These are comments from New Jersey Assemblywoman Victoria Flynn on the State Education Department’s (NJDOE) delayed and partial release of last spring’s student assessments.
Since the summer, I have been requesting that the NJDOE provide information regarding the spring assessments as your elected representative. To date, I have still not received a copy of that data or any insight as to when it would be revealed and what it would say. Instead, I must rely upon the information released by journalists that reveal what we all knew — this State has a tremendous amount of homework to do to address the learning loss students encountered during the last three years of interrupted learning.
Let me be clear — the NJDOE’s decision to hold back the release of the spring student assessment data until now is educational malpractice. It is unacceptable and fails to provide school districts, teachers, and parents with the guidance required to support the students of this State.
I introduced legislation earlier this year calling for a task force on pandemic recovery for schools. Since that bill has not been adopted, I have spoken to parents, teachers, union members, and academic experts and asked them, what we should do as a State to move forward? Here are some of those ideas:
1. Legislation should be adopted to require the State to release test scores to parents and school districts no later than 30 days. This was an issue for school districts even before the pandemic. We shut down schools for a week or so each school year to conduct assessments but the information is never released in a timely fashion so that schools can take steps to utilize information. This pandemic has demonstrated this practice must change immediately, especially since the data shows that a majority of students in certain grade bands have educational gaps that require immediate attention. By holding this information back for MONTHS and MONTHS strongly suggests that the NJDOE is guided by politics and not by what is in the educational best interests of the students. Legislation that will require the prompt release of test data recognizes that the interests of students are a priority for this State.

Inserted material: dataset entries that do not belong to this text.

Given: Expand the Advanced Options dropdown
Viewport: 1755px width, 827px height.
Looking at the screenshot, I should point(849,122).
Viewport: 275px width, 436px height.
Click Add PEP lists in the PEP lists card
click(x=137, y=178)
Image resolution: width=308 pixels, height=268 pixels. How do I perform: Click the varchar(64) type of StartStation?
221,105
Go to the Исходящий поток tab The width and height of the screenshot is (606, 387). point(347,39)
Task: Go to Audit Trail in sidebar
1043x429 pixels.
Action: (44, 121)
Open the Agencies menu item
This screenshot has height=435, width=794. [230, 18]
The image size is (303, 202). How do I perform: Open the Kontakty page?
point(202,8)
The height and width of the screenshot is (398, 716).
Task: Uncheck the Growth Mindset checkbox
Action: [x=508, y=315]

2. NJDOE should release a plan immediately to guide districts on how to address the academic gaps. Parents should know that the comparison of student proficiency in 2022 with 2019 is not a precise comparison because the 2022 assessment utilized lower benchmarks to measure proficiency as compared to 2019 (purportedly, to acknowledge the negative impact imposed upon students). Please take a look at the data, which shows more than half of NJ’s 3rd, 4th, 5th, and 6th graders were not on grade level in math & English. Yet, students are required to move ahead with concepts in their current grade levels without ensuring that they have mastered a level of proficiency in lower grade levels. This is a recipe for disaster that the NJDOE must remedy immediately to support teachers and students.

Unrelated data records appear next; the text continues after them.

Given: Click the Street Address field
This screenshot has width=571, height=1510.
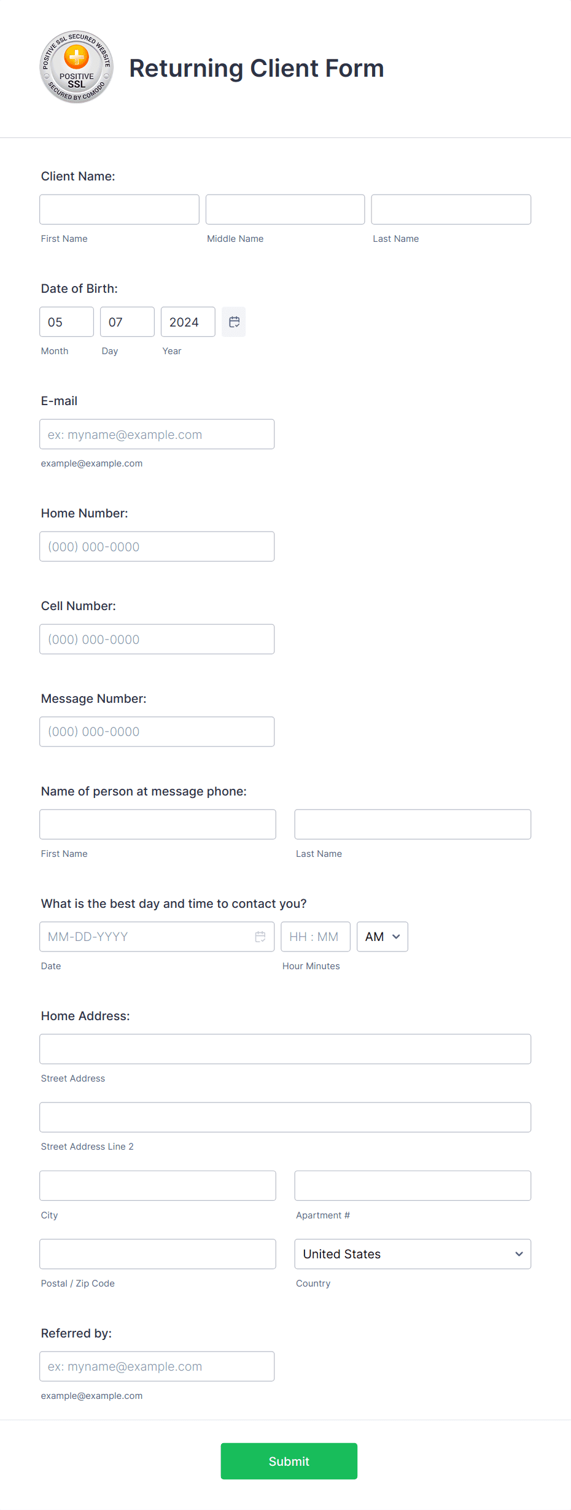Looking at the screenshot, I should pos(285,1048).

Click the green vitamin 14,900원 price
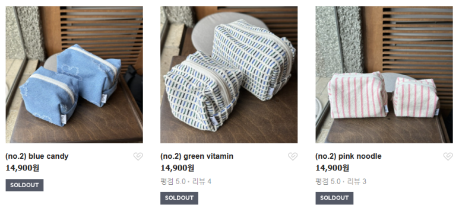point(177,168)
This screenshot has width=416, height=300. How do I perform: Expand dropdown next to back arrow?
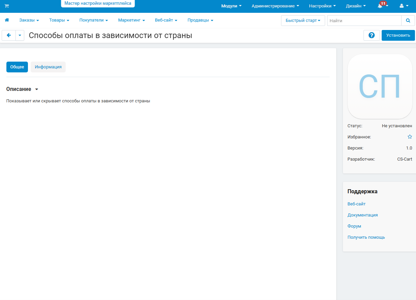tap(20, 35)
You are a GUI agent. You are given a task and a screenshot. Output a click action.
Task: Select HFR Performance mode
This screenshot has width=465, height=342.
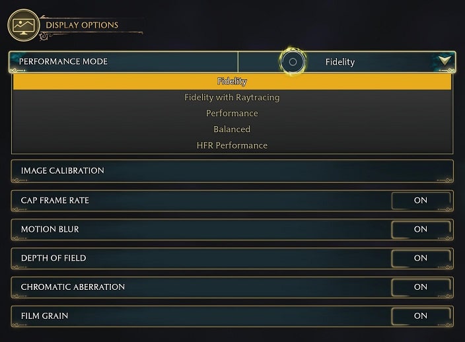[232, 145]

3. The State must provide sufficient resources to school districts to support teachers and students with supplemental learning tools (i.e., intensive tutoring to support students that fall within these achievement gaps, provide funding so that school districts can support extended school calendars and/or days, revisions of grade-level standards to meet children where they are rather than requiring them to continue to struggle in the grade). There were many districts throughout this State that suffered a loss of State aid. Those districts are now further hindered by a substantial increase in health insurance costs for personnel. Thus, it is unconscionable for the State to expect school districts and the local municipalities to bear the financial costs of reversing the learning loss encountered as a result of the restrictive pandemic policies of this administration. It is now time to pay for those decisions and school districts need a lot of financial help to implement those learning strategies to do so.
4. NJDOE should immediately discontinue the imposition of mandates that distract attention from closing the gaps in math, science, and English. Until the learning gaps close, the priority in each school district should be on the fundamentals. Also, the reliance on Student Growth Objectives in teacher evaluations needs to be shelved because it is not fair to hold teachers to those mandates when the NJDOE is not providing teachers with resources to address this historic academic challenge in learning.
I have more ideas, but this is a good start.